| TEXT PASSAGE |

####

OPEN LETTER TO THE SUPREME COURT OF GHANA
Subject: “No Contribution, No Chop” – A Married Woman’s Cry for Justice
To the Honorable Justices of the Supreme Court of Ghana,
I write to you today not only as a broadcast journalist but as a Ghanaian woman, a wife, a mother, and a witness to the silent, unpaid labour that holds our families and our nation together.
My name is Hajia Bintu Saana, and I am deeply troubled by the message being sent to women across this country following the Court’s recent rulings on marital property—a message being distilled into the now-famous phrase: “No contribution, no chop.”
With the greatest of respect for this Honorable Court, I must ask: Has marriage in Ghana been reduced to a mere financial transaction? And if only cash and receipts matter, what then becomes of the woman who sacrifices her career, her dreams, and her body to build a home?
I implore this Court to reconsider the broader implications of this ruling before marriage loses its worth entirely—and before Ghanaian women are left with no choice but to think otherwise.
The Invisible Ledger: What “Contribution” Really Means
The Court has stated that contribution may be financial or non-financial. Yet the loudest message reaching ordinary Ghanaian women is that if they cannot produce receipts, they own nothing.
But consider this: The 2020 Ghana Time Use Survey reveals that Ghanaian women spend an average of 6.4 hours daily on unpaid care and domestic work, compared to just 1.7 hours by men. A UN Women study further shows that women and girls aged 15 and above spend 15.5% of their time on unpaid domestic tasks—more than three times the 4.6% spent by men. Overall, women perform over 76% of all unpaid care work nationwide.
If this work were valued financially, unpaid care work in Ghana could represent up to 14% of our nation’s GDP. Yet it remains excluded from national accounts, invisible in our courts, and now, apparently, invisible in marriage.

####

| INPUT DATA |

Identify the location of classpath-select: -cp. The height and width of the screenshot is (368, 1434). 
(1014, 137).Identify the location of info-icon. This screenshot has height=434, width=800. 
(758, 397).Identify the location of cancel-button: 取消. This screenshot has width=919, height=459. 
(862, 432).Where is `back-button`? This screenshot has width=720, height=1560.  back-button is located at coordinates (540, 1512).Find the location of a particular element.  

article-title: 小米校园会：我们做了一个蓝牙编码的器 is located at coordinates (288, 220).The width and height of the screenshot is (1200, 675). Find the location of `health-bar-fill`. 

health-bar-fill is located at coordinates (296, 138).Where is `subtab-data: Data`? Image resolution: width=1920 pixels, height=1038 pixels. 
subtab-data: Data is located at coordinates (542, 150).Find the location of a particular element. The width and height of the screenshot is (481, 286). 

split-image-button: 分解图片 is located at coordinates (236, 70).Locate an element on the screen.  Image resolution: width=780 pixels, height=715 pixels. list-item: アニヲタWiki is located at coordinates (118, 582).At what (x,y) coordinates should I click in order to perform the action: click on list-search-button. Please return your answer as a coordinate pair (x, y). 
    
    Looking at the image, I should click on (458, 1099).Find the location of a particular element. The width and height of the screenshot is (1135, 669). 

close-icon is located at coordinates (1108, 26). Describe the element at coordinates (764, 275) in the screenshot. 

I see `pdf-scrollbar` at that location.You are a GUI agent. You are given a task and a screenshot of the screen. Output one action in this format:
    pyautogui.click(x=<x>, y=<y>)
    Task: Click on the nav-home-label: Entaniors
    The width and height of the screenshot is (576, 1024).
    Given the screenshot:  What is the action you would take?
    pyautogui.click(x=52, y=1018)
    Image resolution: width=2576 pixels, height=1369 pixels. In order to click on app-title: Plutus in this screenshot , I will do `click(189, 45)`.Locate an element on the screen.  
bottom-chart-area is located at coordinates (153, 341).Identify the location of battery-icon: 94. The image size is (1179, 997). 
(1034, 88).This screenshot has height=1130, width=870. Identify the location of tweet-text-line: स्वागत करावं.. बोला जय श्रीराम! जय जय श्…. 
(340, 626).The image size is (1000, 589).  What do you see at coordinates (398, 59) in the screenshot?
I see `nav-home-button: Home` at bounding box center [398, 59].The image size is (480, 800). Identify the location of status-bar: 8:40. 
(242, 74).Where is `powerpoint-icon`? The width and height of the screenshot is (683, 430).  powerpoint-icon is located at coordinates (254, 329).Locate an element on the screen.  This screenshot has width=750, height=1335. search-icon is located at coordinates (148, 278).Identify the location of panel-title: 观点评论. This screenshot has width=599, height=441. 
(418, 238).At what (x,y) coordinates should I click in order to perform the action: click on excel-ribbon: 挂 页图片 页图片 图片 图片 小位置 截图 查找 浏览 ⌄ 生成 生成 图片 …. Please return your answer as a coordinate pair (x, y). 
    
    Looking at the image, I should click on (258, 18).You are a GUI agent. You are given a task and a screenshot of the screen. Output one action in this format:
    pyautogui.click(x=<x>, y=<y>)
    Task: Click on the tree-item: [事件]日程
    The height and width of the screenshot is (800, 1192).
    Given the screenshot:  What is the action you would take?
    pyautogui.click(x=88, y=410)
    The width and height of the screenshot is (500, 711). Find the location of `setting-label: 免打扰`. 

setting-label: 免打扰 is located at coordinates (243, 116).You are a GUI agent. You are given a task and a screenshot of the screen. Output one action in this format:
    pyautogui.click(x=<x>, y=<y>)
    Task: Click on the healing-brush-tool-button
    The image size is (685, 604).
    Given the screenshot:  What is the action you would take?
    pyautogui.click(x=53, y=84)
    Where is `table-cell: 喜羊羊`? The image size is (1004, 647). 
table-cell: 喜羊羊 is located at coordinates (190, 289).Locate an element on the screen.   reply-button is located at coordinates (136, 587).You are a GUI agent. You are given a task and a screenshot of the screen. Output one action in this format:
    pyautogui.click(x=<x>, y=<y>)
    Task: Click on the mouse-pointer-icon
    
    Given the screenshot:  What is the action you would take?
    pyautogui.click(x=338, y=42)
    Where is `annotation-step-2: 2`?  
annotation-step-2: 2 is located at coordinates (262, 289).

####

| PROBLEMS TO WORK ON |
1 > Answer these questions from the open letter to the Supreme Court of Ghana:
(a) Besides being a Ghanaian woman, a wife and a mother, what profession does the writer give for herself?
(b) According to the 2020 Ghana Time Use Survey, how many hours a day do Ghanaian women spend on average on unpaid care and domestic work?
(c) Up to what share of Ghana's GDP could unpaid care work represent if it were valued financially?
2 > Please list everything the open letter says a woman sacrifices to build a home.
3 > Carry on with the open letter to the Supreme Court of Ghana, starting after its last sentence.
The records are separate material and have no connection to the open letter.

| ANSWERS PROVIDED |
1 >
(a) Broadcast journalist
(b) 6.4 hours
(c) Up to 14%

2 > Her career, her dreams, her body

3 >
Let me be direct: When a woman leaves her job to raise children—often at her husband’s request or under immense family pressure—when she cooks, cleans, fetches water, nurses the sick, and holds the family together, she is not “idle.” She is contributing 14% of this nation’s invisible economy. To suggest otherwise is not only unjust—it is economically blind.
The Woman Who Gave Up Her Dreams
Your Lordships, I have interviewed countless women across Accra and beyond who left promising careers—teachers, nurses, seamstresses, small business owners—because marriage demanded it. Their husbands said, “Stay home. Raise the children. I will provide.”
They obeyed. They sacrificed their passions, their dreams, their financial independence. They endured childbirth—a physical and emotional toll no receipt can capture. They raised generations. They kept homes.
And now, this Court tells them: “You own nothing. You contributed nothing.”
This is not justice. This is the legalization of economic abandonment.
Data from the Ghana Statistical Service shows that a typical Ghanaian woman works an average of 13 hours per day, yet only 40% of that work is paid. The remaining 60%—the cooking, the cleaning, the childcare, the care for the elderly and sick—is simply expected, demanded, and now, dismissed.
The Supreme Court itself has previously recognized, in cases such as Gladys Mensah v. Stephen Mensah, the value of non-monetary contributions to matrimonial property. And in Sarpong v. Sarpong, Justice Ackaah-Boafo explicitly included “non-monetary contributions such as domestic work, child-rearing, emotional support, and moral guidance” as factors courts must consider, according them “equal recognition”.
If that remains the law, then why has the public received a different message? Why are women across Ghana terrified that their decades of sacrifice count for nothing?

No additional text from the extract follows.